DNA amplification in mixed aqueous-organic media: chemical analysis of leading polymerase chain reaction compositions

Abstract

AbstractPCR amplification of GC-rich regions often leads to low yield and specificity. Addition of PCR-enhancing compounds is employed in order to overcome these obstacles. PCR-enhancing additives are low molecular polar organic compounds that are included as undisclosed co-solvents in commercial PCR buffers. In the interest of transparency and to permit further optimization by researchers of PCR compositions for challenging amplification problems, we studied eight PCR buffers by GC/MS to identify and quantify their co-solvents. Buffer specificity, both rich in water and salified substances, required a suitable sample preparation before injection into the GC/MS system. The aqueous phase of each buffer was replaced by an organic solvent to remove, by precipitation and filtration, salified substances which are detrimental to the GC/MS analysis. This approach has demonstrated the advantage of eliminating both water and salified substances without any loss of co-solvents. The sensitivity of the developed method was demonstrated as the main co-solvents were easily detected, identified and quantified.

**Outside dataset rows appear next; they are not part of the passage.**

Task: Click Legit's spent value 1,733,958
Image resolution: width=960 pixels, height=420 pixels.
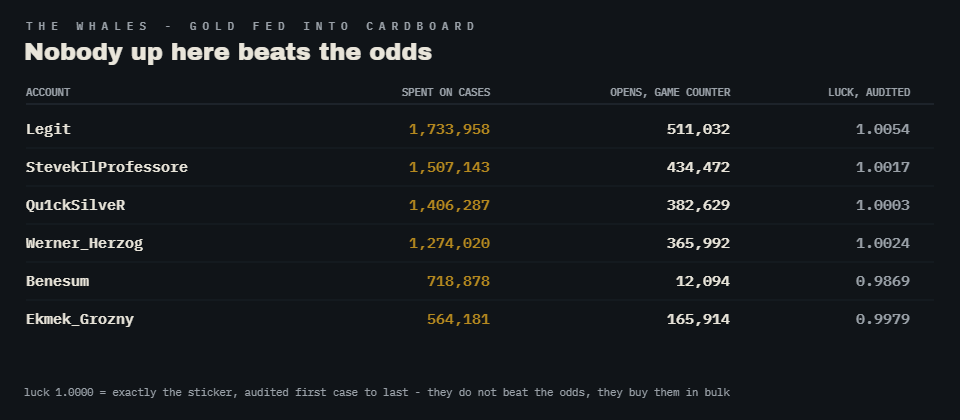Action: click(449, 129)
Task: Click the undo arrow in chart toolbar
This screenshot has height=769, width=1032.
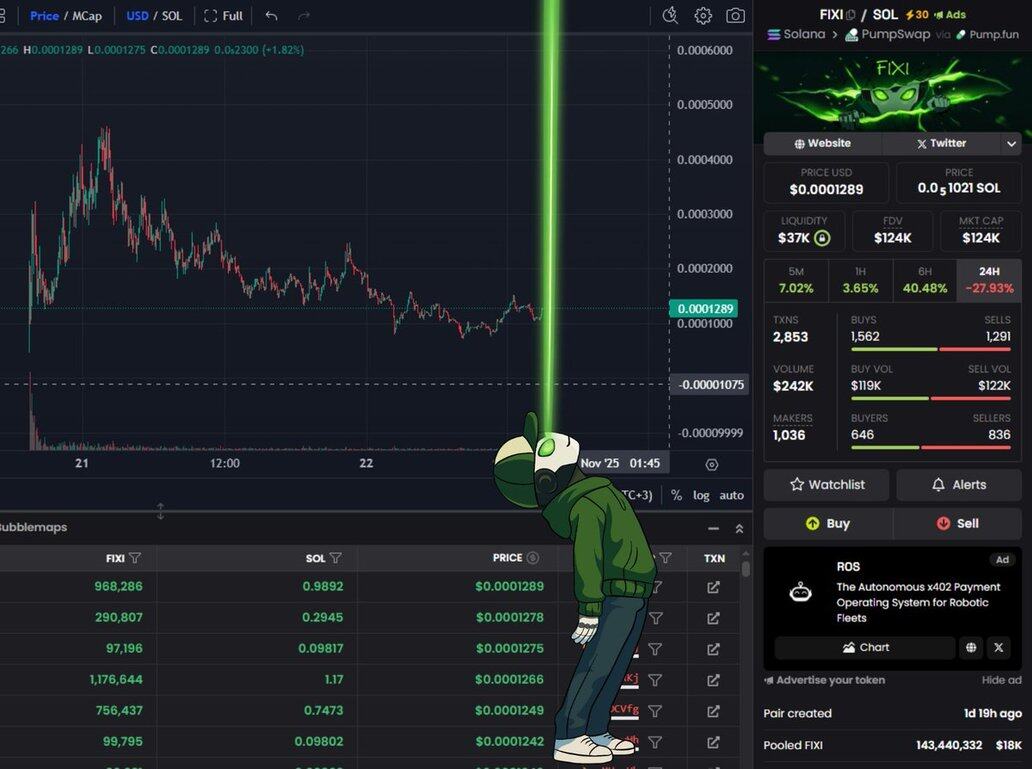Action: click(x=271, y=16)
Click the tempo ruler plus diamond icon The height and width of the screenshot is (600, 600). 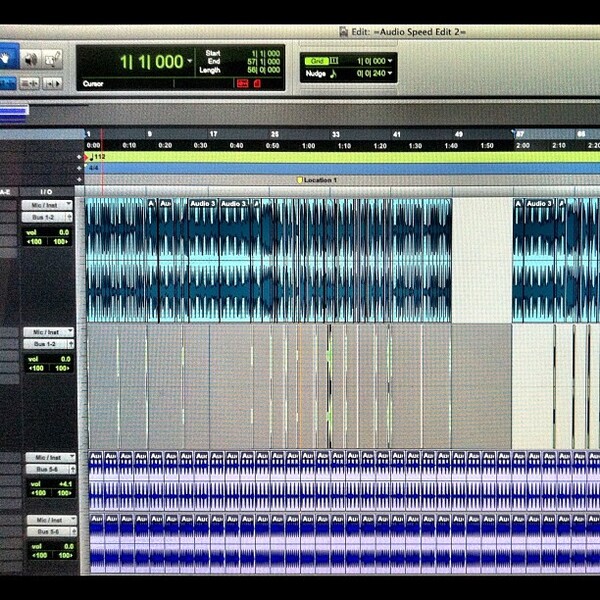(79, 157)
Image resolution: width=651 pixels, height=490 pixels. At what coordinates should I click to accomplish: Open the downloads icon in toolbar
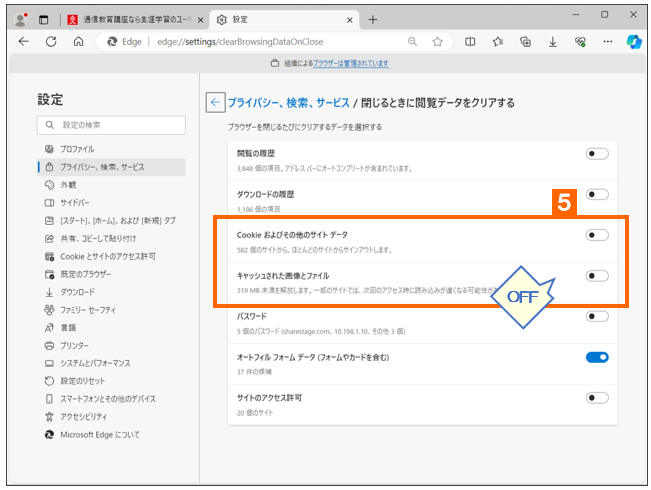[x=552, y=42]
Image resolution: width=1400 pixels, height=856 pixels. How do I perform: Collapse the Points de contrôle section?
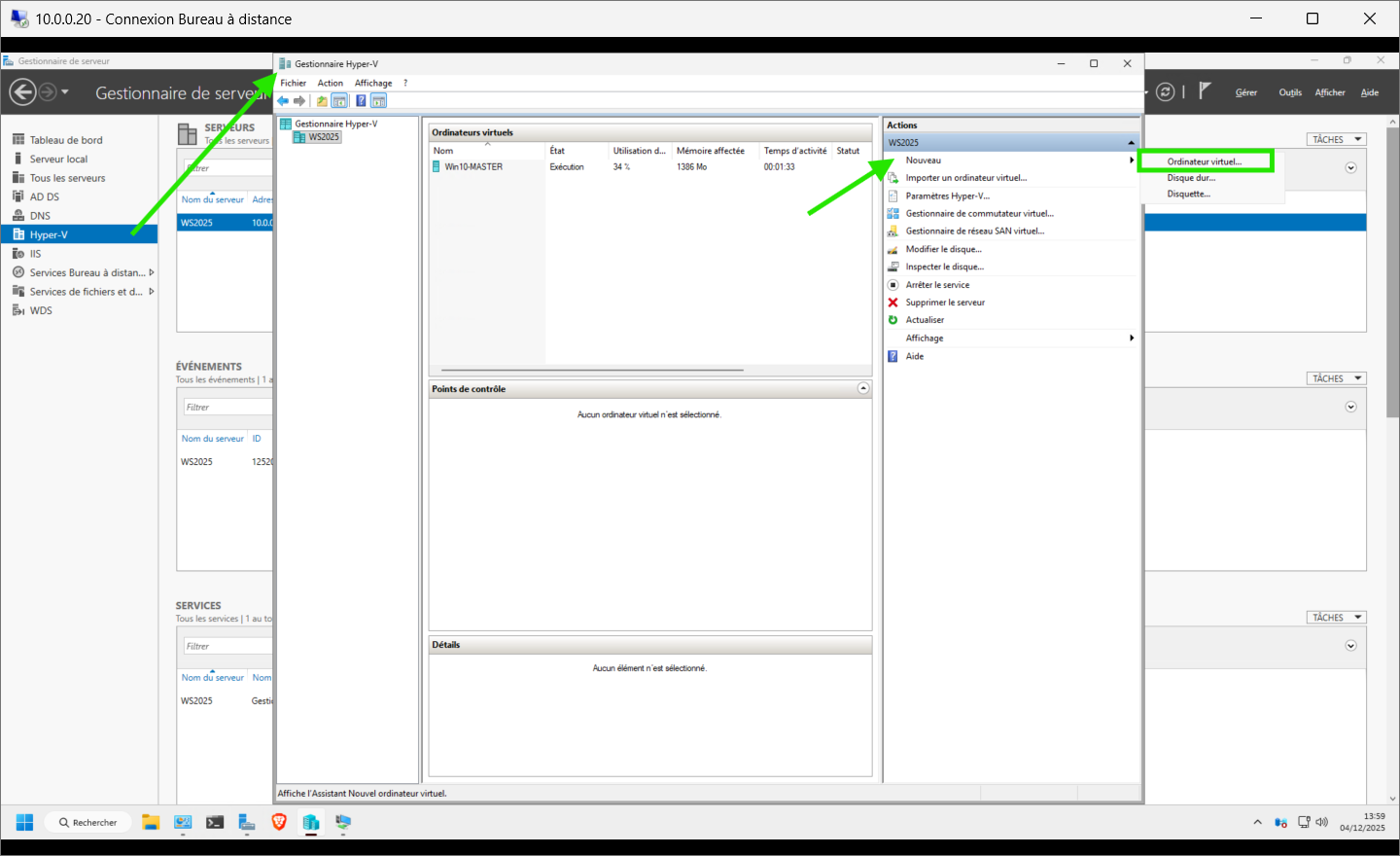[863, 388]
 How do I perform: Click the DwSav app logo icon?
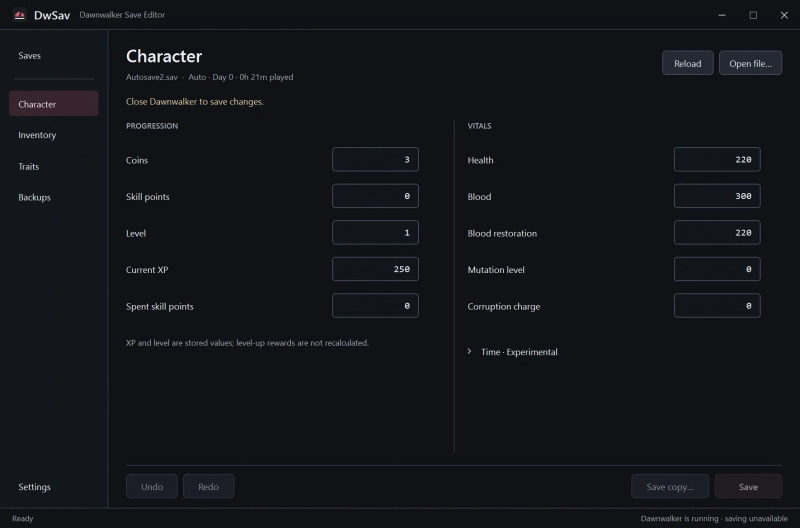click(19, 15)
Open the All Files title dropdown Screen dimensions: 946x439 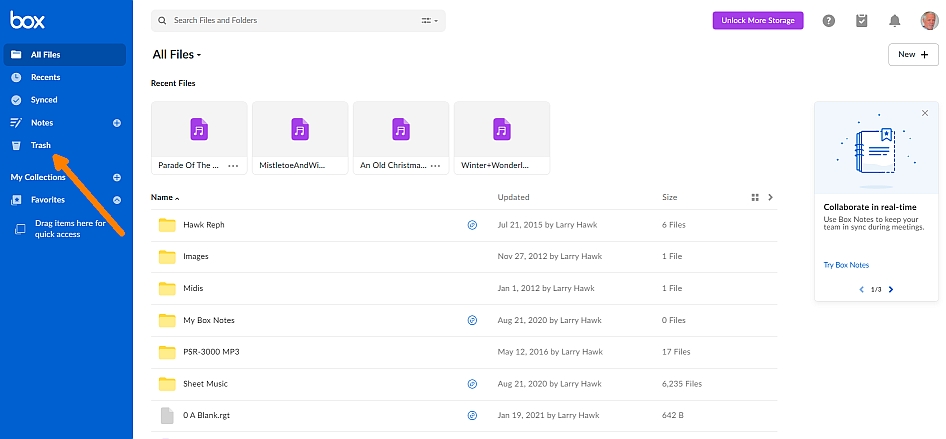[177, 54]
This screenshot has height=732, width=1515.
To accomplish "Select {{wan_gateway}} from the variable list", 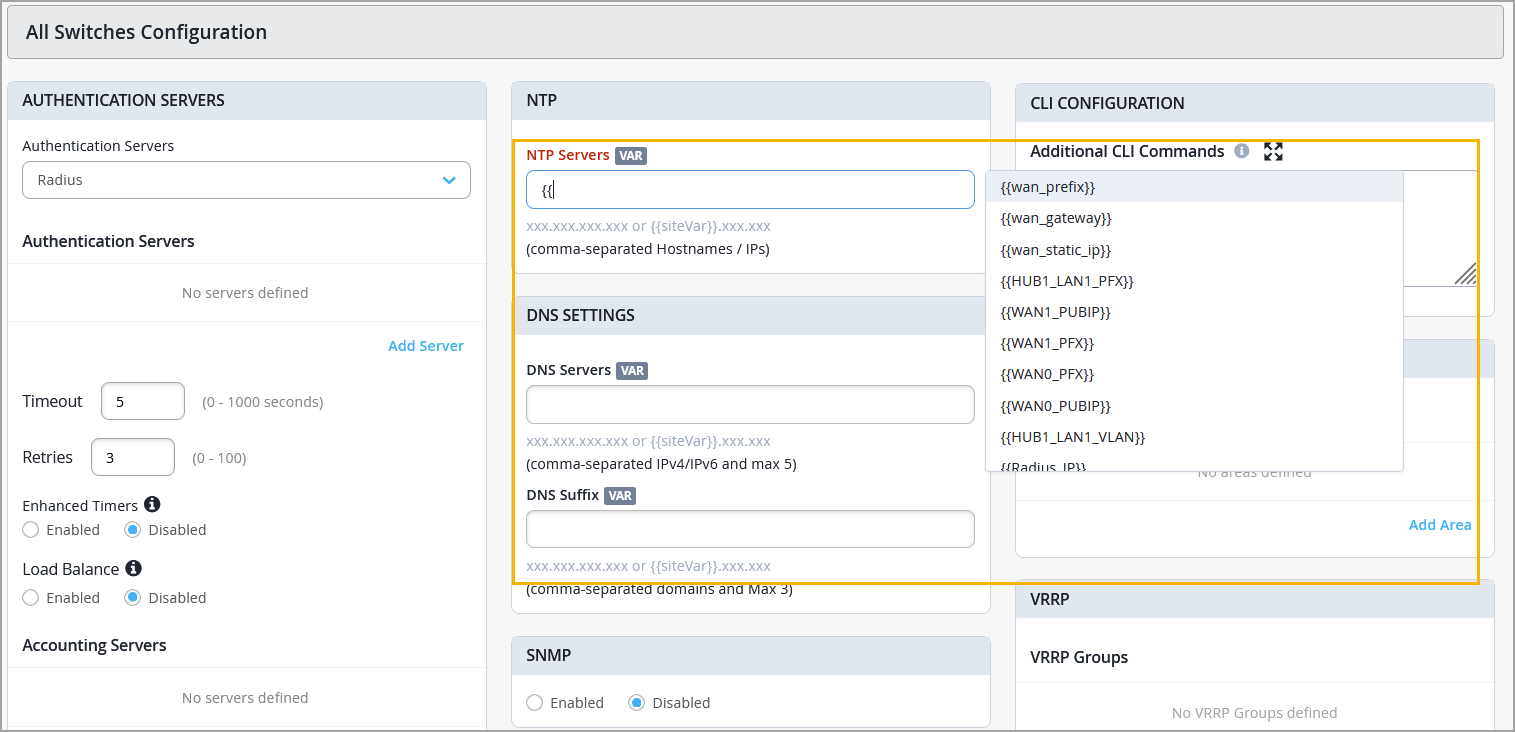I will [x=1055, y=218].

The methodology for identifying the co-solvents is mainly based on comparison of both library matching of acquired MS spectra with NIST library and experimental mass spectra obtained from authentic chemical standards. For the quantification of each co-solvent, deuterated Internal standards of similar structure to the cosolvents were used to correct the variable recovery caused by sample preparation, matrix effects, and ion source variability. The recovery ratio of the developed method was verified and found to be in the range 90-120 %. We then characterized the effects of specific organic co-solvents identified during PCR amplification -- using DNA melting, polymerase thermostability, polymerase activity and real-time PCR methods -- in order to elucidate their mechanism of action and to permit further optimization of their effects on amplification efficiency and specificity.